I've been trying to tame an LM318 opamp in order to replace the LM741 in a circuit because I need to buffer a higher frequency sine wave than the LM741 likes (1Mhz).
The datasheet shows the following example circuit right on page 1:
Ok, so I build this up, and am feeding a 200kHz signal at 0.6V peak-to-peak offset to a small, positive value, with a +5 and -5V rail:
However, instead of buffering the voltage, the amplifier starts to self-oscillate:
Not what was supposed to happen, so I decided to solder the circuit to perfboard, but much to my disappointment with the same result.

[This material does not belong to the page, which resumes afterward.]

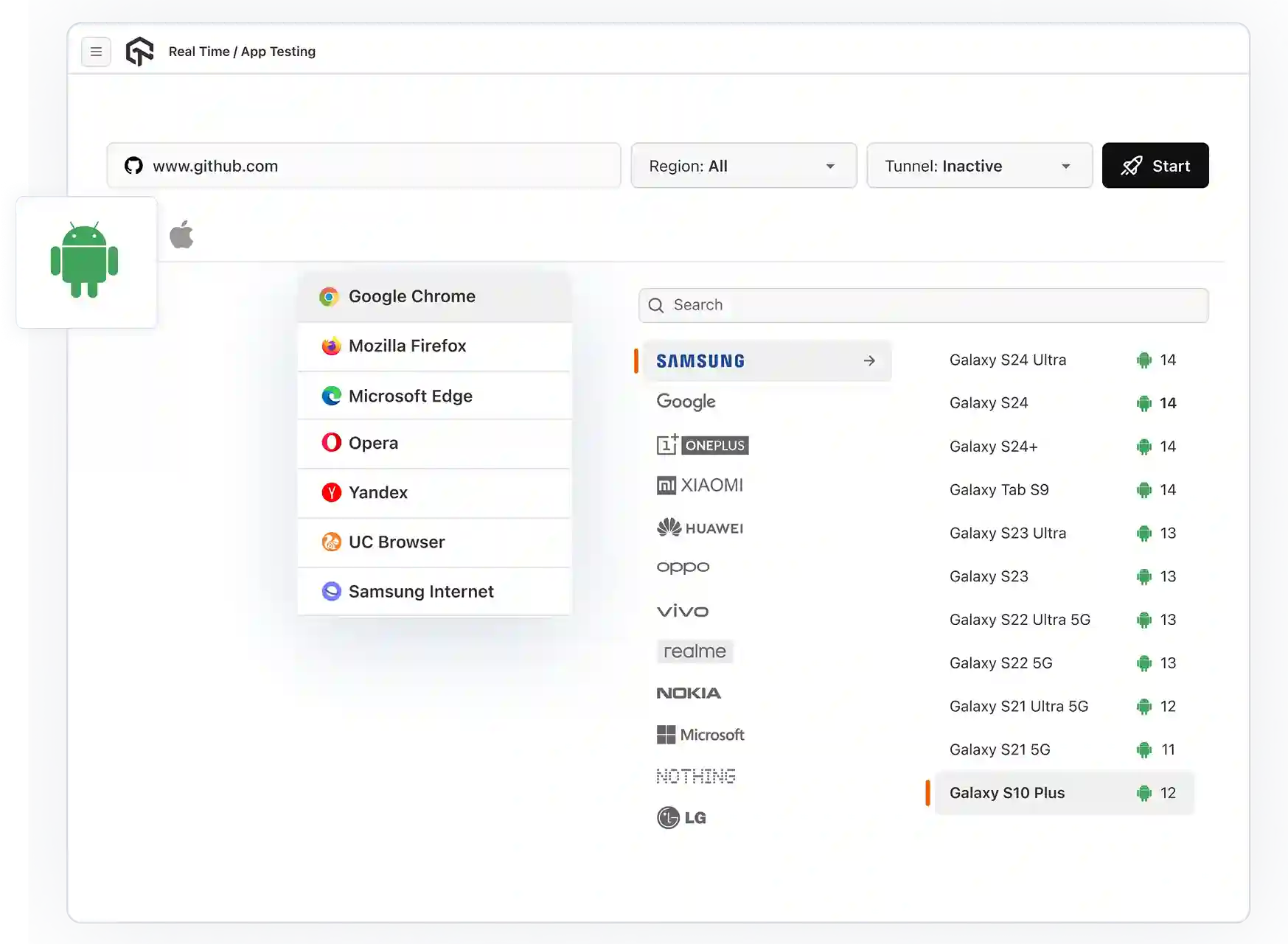The height and width of the screenshot is (944, 1288).
Task: Select the XIAOMI brand tab
Action: (x=699, y=485)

I thought maybe adding a resistor before the oscilloscope at the output would help so as to not drive a largely capacitive load, but that made no measurable difference
After lots of research I came across a post that recommended decoupling pin 1 and 8 of the opamp with a tiny capacitor (I used 5pf, but tried other values, larger didn't have a visible effect), and it seemed to tame the beast a bit, but the output was still distorted. Note that this is not mentioned anywhere in the datasheet. however, in the internal diagram on page 15 there seems to be C3 (28pF) connected across pins 1 & 8 internally, so not sure why a tiny 5pF would make a difference here.
This sure isn't by design, so my question is basically, what am I doing wrong in using this device and how can I fix this?
Is it not suitable for this purpose and I should consider a different chip?